begin SOURCE PASSAGE

Update 4/25/2022, 10:41 am PT: AMD has responded to the numerous reports of chip failures with a short statement acknowledging that claims do exist and that the company is investigating. The statement confirms that AMD is working with its ODM partners (motherboard makers) to ensure safe voltage settings are applied to its Ryzen 7000X3D CPUs, but doesn’t name the specific actions that it is taking:
“We are aware of a limited number of reports online claiming that excess voltage while overclocking may have damaged the motherboard socket and pin pads. We are actively investigating the situation and are working with our ODM partners to ensure voltages applied to Ryzen 7000X3D CPUs via motherboard BIOS settings are within product specifications. Anyone whose CPU may have been impacted by this issue should contact AMD customer support.” — AMD Spokesperson to Tom’s Hardware.
Notably, the statement does not acknowledge the multiple reports of failures with standard Ryzen 7000 processors. ASUS has also issued a statement, clarifying that it will issue firmwares that limit SoC voltage to 1.3V. We’re following up for more detail with AMD and will update as needed. Our original coverage with deeper details about the issues follows:
Original Article 4/24/2022, 9:49 pm PT: Multiple reports of Ryzen processors burning out have burst onto the internet over the last few days. The damaged chips have not only bulged out and overheated to the point they have become desoldered, but they have also done significant damage to the motherboards they are installed in. We reached out to our industry contacts and learned some new information about the nature of the problem and the scope of AMD’s planned fix. Our information comes from multiple sources that wish to remain anonymous, but the info from our sources aligns on all key technical details. As with all unofficial information, we should take the finer details with a grain of salt until AMD issues an official statement.
First, we’re told this condition can occur with both standard Ryzen 7000 models and the new Ryzen 7000X3D chips, though the latter is far more sensitive to the condition, and the root cause could be different between the two types of chips. AMD will issue a fix soon, but the timeline is unknown. We’re told that failures have occurred with all motherboard brands, including Biostar, ASUS, MSI, Gigabyte, and ASRock.
According to our sources and seconded by an ASUS statement to Der8auer, the problem stems from SoC voltages being altered to unsafe higher levels. This can be imposed from either the pre-programmed voltages used to support EXPO memory overclocking profiles or when a user manually adjusts the SoC voltages (a common practice to eke out a bit more memory overclocking headroom).
Our sources also added further details about the nature of the chip failures — in some cases, excessive SoC voltages destroy the chips’ thermal sensors and thermal protection mechanisms, completely disabling its only means of detecting and protecting itself from overheating. As a result, the chip continues to operate without knowing its temperature or tripping the thermal protections.

end SOURCE PASSAGE
begin DATASET EXTRACT

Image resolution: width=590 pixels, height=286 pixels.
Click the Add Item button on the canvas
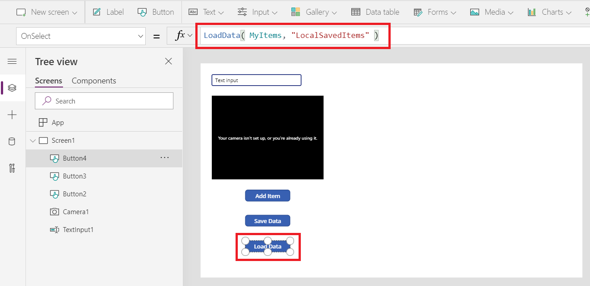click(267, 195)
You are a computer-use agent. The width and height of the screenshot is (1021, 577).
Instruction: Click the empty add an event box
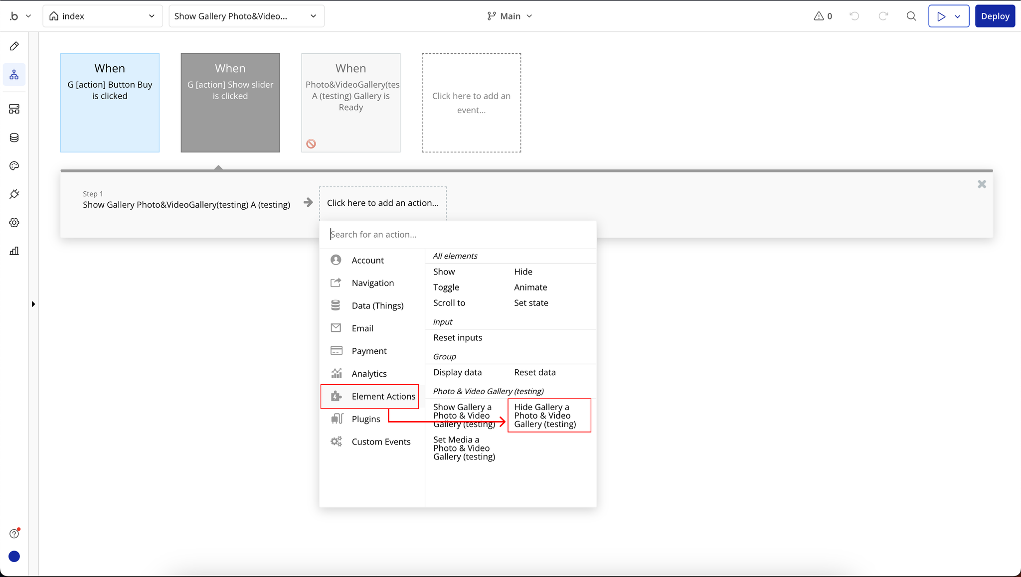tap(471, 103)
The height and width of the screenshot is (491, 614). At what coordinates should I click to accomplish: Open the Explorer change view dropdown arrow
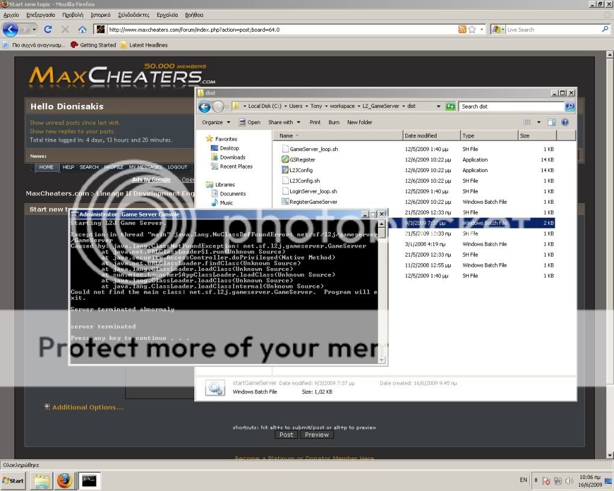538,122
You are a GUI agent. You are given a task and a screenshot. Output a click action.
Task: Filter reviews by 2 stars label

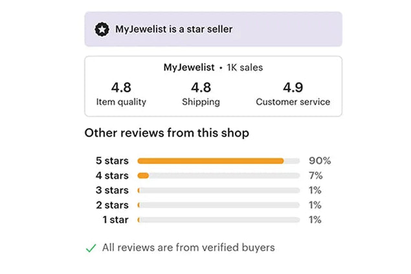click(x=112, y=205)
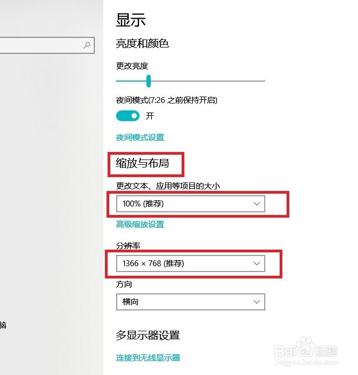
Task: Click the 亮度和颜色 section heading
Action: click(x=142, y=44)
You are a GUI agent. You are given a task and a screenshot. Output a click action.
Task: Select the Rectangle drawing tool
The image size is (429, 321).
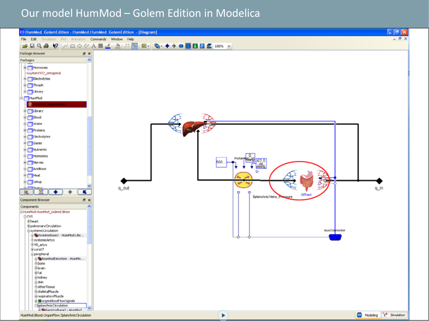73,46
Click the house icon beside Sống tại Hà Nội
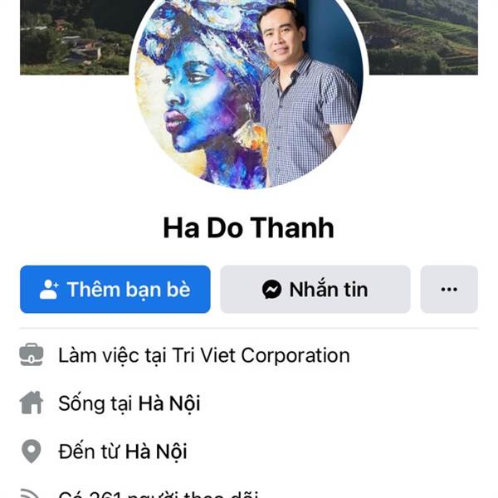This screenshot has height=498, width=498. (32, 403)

end DATASET EXTRACT

ACTIONS TO TAKE:
A. In the article on Ryzen chip failures, translate the sentence "AMD will issue a fix soon, but the timeline is unknown." into Spanish.
B. Pick up the article on Ryzen chip failures after its last sentence and write the next paragraph.

IN RESPONSE:
A. AMD publicará pronto una solución, pero se desconoce el plazo.

B.
AMD’s modern chips often run at their thermal limits to squeeze out every last drop of performance within their safe thermal range — it isn’t uncommon for them to run at 95C during normal operation — so they will automatically continue to draw more power until it dials back to remain within a safe temperature. In this case, the lack of temperature sensors and protection mechanisms allows the chip to receive more power beyond the recommended safe limits. This excessive power draw leads to overheating that eventually causes physical damage to the chip, like the bowing we’ve seen on the outside of several chip packages, or the desoldering reported by Der8auer.
The chip continues to receive excessive current through the motherboard socket during this death spiral of sorts, thus leading to the visible damage we can see in the socket to the vCore pins and the bulging on the chip’s LGA pads. However, less visible damage also extends to the CPU SoC, CPU_VDDCR_SOC, and CPU VDD MISC rails/pins — they just don’t pull enough current to leave visible scorching like we see with the vCore pins.
We do know that 1.25V is the recommended safe SoC voltage limit, and we’re told that 1.4V and beyond definitely increases the likelihood of the condition occurring. To be clear, running beyond 1.4V doesn’t ensure that your chip will burn out, but your odds will increase. Conversely, 1.35V appears to be “safe.” Proceed at your own risk, though. [EDIT: ASUS has issued a statement, clarifying that it will issue firmwares that limit SoC voltage to 1.3V. As such, this appears to be the maximum safe limit.]
Our sources say that AMD is working on a fix that includes a voltage cap or lock in the firmware/SMU, which should prevent EXPO memory profiles and simple BIOS manipulations from exceeding an as-yet-undefined limit. We’re also told that AMD can’t completely prevent SoC voltage manipulations because the amount fed to the chip is dictated by the VRMs, leaving a means for crafty motherboard vendors to allow voltage changes despite AMD’s lock (this would not be the first time motherboard vendors have circumvented limits to offer rare functionalities).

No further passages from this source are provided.